I read in an unpublished letter of Coomaraswamy’s that “Jili had a vision of Plato filling all space with light” and that Meister Eckhart called Plato “the great priest”. This may not be to the liking of S., who persists in his perfectly absurd anti-Platonism in his new article; it is a veritable perversion of intelligence. I do not recall where I read that some Sufis, perhaps including Rumi, called Plato “Sayyidna Aflatun” and that his tomb—near Konya if I am not mistaken—is venerated by certain fuqarā'. Coomaraswamy also notes, “Plato approved of the fixed types of the Egyptian Gods, but rejected the (Greek) painters and sculptors who produced likenesses or worked according to their own imagining.” This is most significant.

In my youth I read somewhere that the Greeks called Plato “the divine” and even attributed a virginal birth to him; this second fact may have only a symbolic meaning.

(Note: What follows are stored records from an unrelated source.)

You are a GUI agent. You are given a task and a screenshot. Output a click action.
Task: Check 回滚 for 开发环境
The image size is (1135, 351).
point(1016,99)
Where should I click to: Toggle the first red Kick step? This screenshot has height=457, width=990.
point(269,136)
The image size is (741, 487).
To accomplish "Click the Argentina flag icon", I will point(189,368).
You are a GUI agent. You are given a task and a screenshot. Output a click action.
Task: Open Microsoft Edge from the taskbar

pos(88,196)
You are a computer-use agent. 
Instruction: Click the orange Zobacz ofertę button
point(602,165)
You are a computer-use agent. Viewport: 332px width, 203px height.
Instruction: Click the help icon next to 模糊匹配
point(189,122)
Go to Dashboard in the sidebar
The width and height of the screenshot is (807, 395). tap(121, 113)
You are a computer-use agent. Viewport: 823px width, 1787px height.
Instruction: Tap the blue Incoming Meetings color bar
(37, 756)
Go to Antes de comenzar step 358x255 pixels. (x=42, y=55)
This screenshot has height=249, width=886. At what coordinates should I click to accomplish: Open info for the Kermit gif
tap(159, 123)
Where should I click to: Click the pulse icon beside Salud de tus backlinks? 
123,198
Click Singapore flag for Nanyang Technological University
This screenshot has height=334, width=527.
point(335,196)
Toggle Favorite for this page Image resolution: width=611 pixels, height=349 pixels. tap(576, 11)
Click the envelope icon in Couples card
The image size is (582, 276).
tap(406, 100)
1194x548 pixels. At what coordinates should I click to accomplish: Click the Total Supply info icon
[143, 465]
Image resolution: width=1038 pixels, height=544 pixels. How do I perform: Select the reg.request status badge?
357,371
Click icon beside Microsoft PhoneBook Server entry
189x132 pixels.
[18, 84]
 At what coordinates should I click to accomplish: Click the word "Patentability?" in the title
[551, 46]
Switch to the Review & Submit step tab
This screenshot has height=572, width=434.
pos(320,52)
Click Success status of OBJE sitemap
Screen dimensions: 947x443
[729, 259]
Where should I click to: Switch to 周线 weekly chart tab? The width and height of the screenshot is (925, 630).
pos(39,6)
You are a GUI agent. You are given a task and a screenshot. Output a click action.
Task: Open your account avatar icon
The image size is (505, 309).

Be that as it may, if I were asked to choose between the “purely human” or “purely natural” wisdom of Plato and the “supernatural” wisdom of the anti-Platonist theologians—I have in mind those who revile Plato and Plotinus while claiming for their theology a right to holy absurdity—I would choose Platonism without hesitation, the logic of which does not trouble me in the least; for metaphysics is not true because it is logical but is logical because it is true. It is unnecessary to add that the Gospels are not intrinsically responsible for the abuses to which I have just referred; the “wisdom of the world” or “wisdom according to the flesh” is rationalism tending toward worldliness, not intellectuality tending toward the Absolute; Christian gnosis proves it. The attenuating circumstance for theologians is that they are bhaktas—I am speaking of doctrine—as well as exoterists.